PASSAGE TO READ:
********

I'm...hesitant to reply, because I'm pretty wary of how it's going to get twisted in order to support your own claim.

But let me kinda flip it around from the veteran's side.  I like new players.  I really do.  I want more of them.  I really do.

However, I want new players to also mesh with the game, and the people already in the game, as much as possible.  I'm a 'veteran' of Arm for a looong time.  I've seen hundreds of new players.  Some came and went, some got banned during an era of over-banning (which I'm still pretty burned about) and never returned, and some stuck around.  But almost without fail, newer players gain a -perception- of what you've described above.

"F U, Noob, you don't know what's going on."

But it's kind of hard to get around.  If I try to be helpful and guide newer players around problems they're having, it often gets interpreted as condescending.  If I say I don't want to share a piece of information because it's either against the rules or I think it's fun to figure out, I'm cliquish or anti-noob or trying to withhold information so that you're easy prey.  If I disagree on something, I'm jaded.  If I point out that an idea has been discussed before (often over and over), or I don't find the idea particularly conducive to moving the game along, I'm a stubborn old fart who is killing the game.  If I try to point out ways to get around a frustration, as a player, and assure you that it levels out, ends up okay, or is conducive to some other part of the game, I'm avoiding the issue, being mean, or stagnating the game because -clearly- this change -needs- to happen because some people want it.

********

STATED EXERCISE: Rewrite the forum post, starting at "I'm...hesitant to reply, because" and ending at "them.  I really do.", with "newcomers" in place of "new players" each time it appears.

********

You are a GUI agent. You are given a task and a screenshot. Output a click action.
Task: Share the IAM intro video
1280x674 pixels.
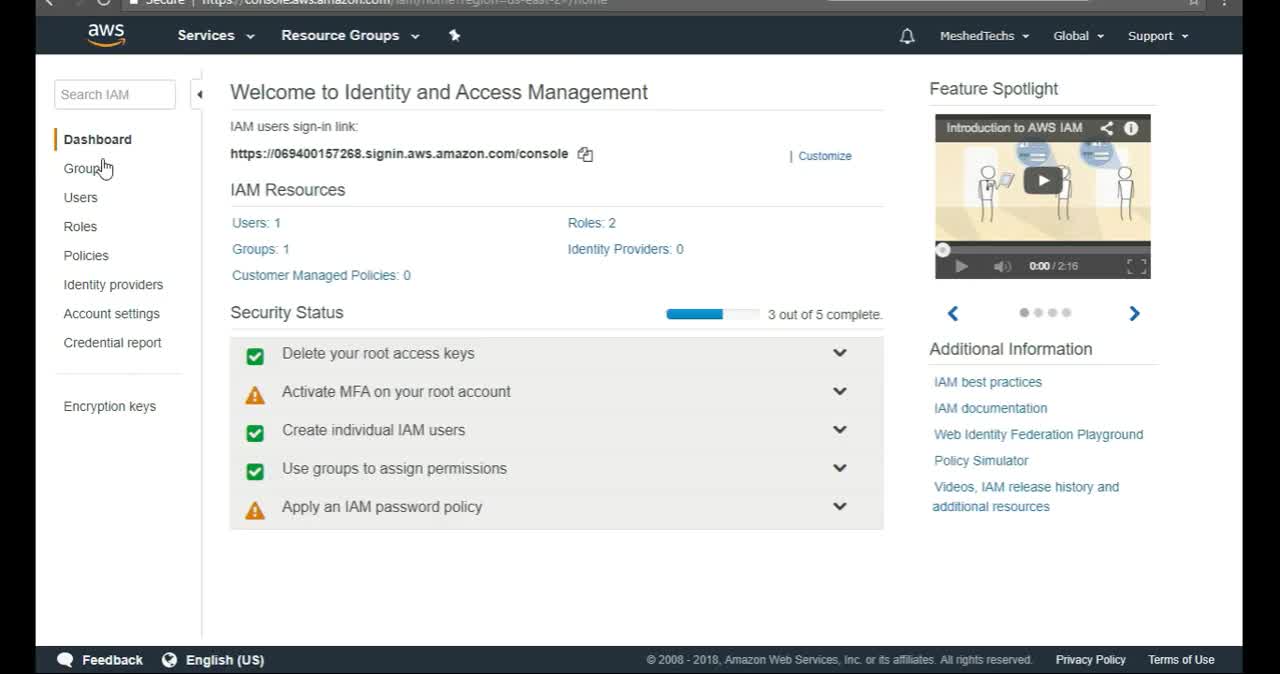coord(1106,128)
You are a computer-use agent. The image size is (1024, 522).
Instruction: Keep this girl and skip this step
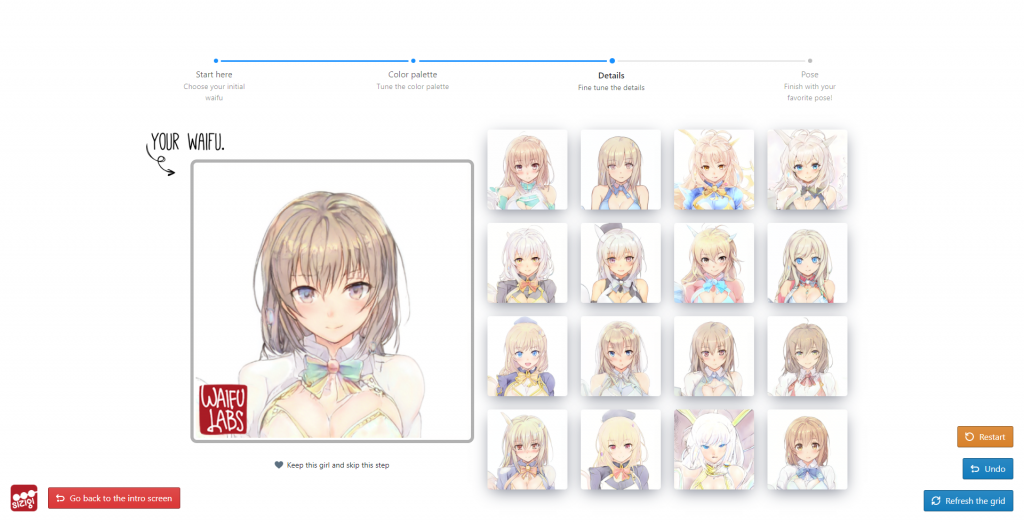[331, 465]
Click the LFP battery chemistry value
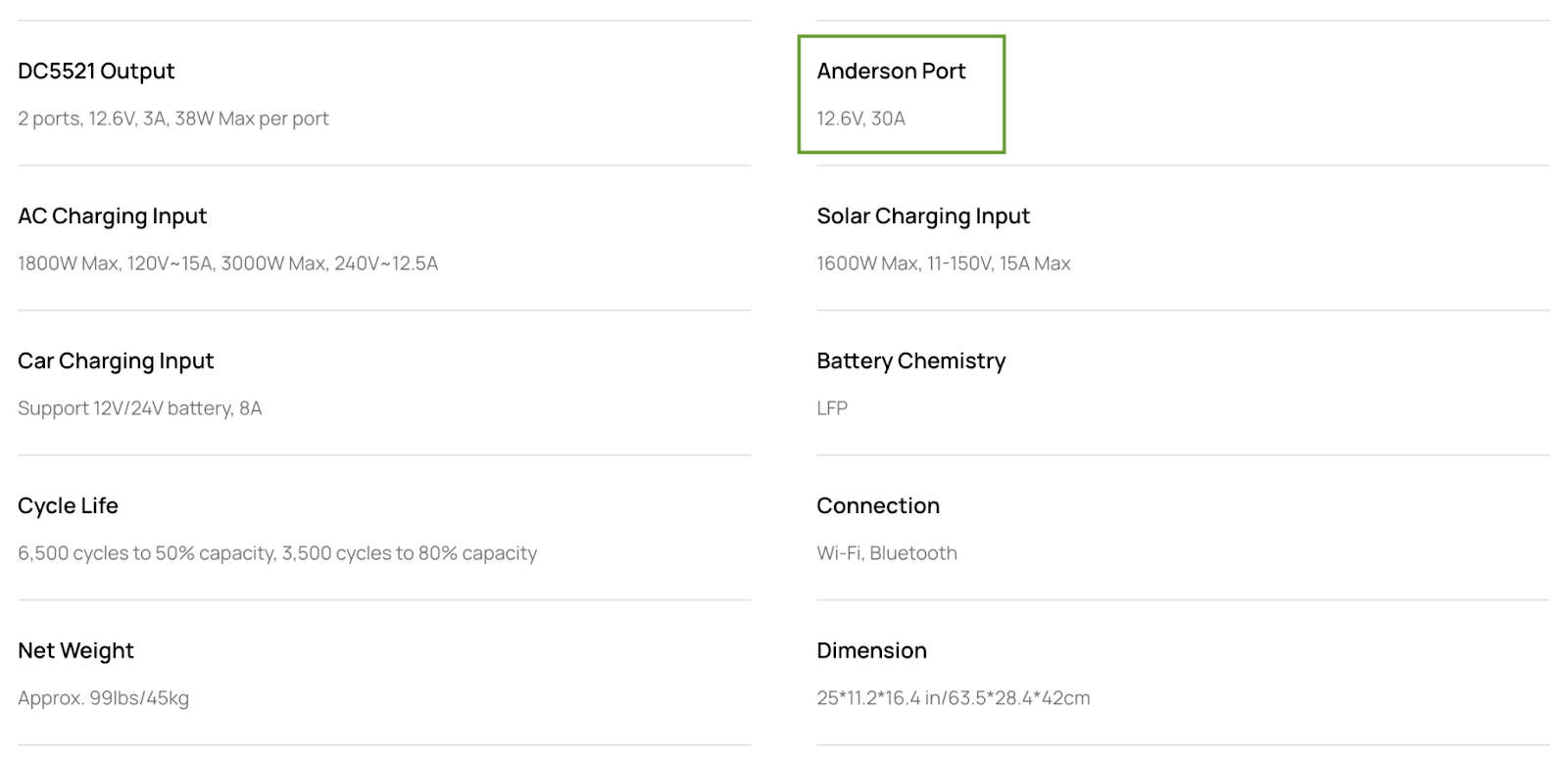 point(832,408)
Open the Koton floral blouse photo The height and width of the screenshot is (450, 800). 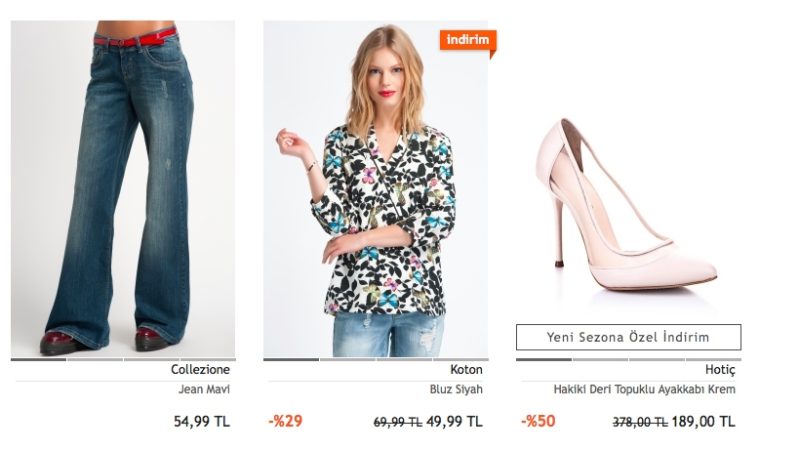(x=376, y=188)
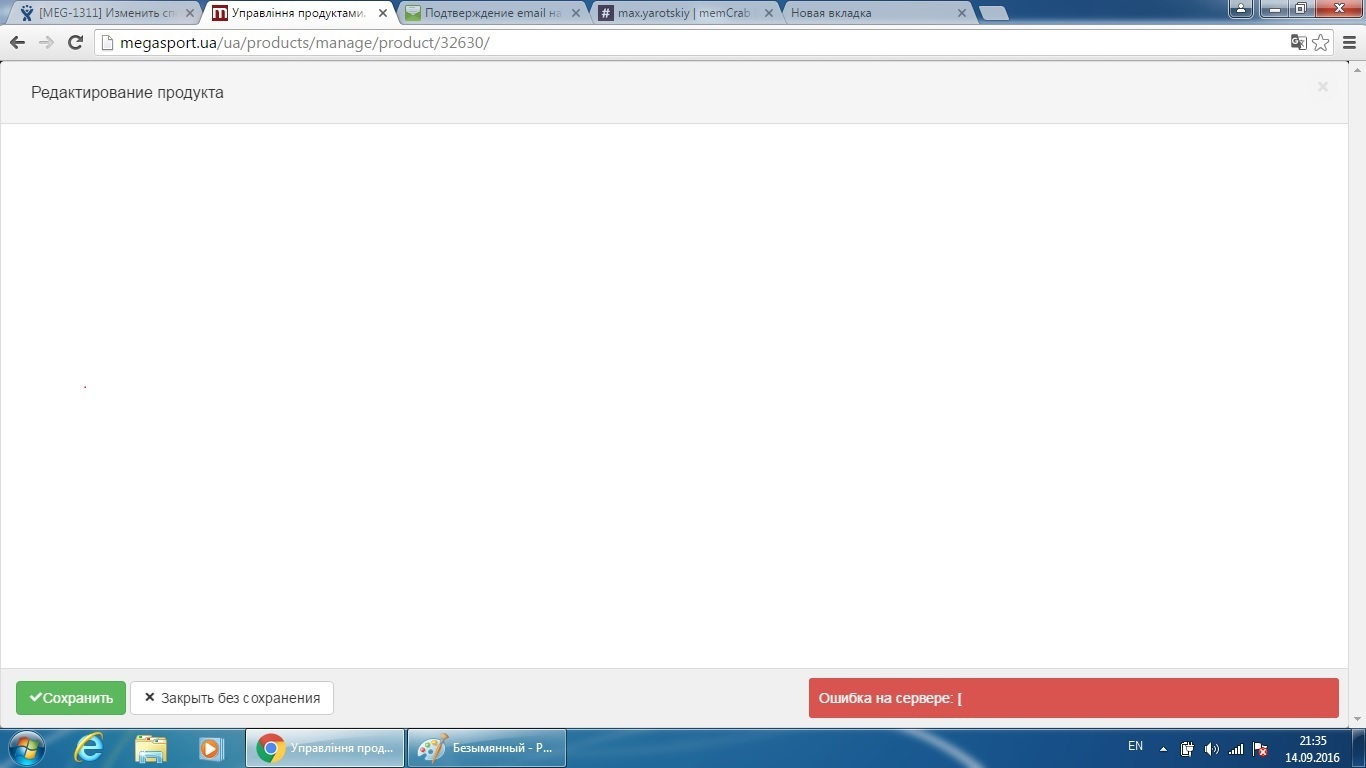Launch Internet Explorer from the taskbar
This screenshot has width=1366, height=768.
[x=89, y=748]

********

THE COMPLETED TASK:
I'm...hesitant to reply, because I'm pretty wary of how it's going to get twisted in order to support your own claim.

But let me kinda flip it around from the veteran's side.  I like newcomers.  I really do.  I want more of them.  I really do.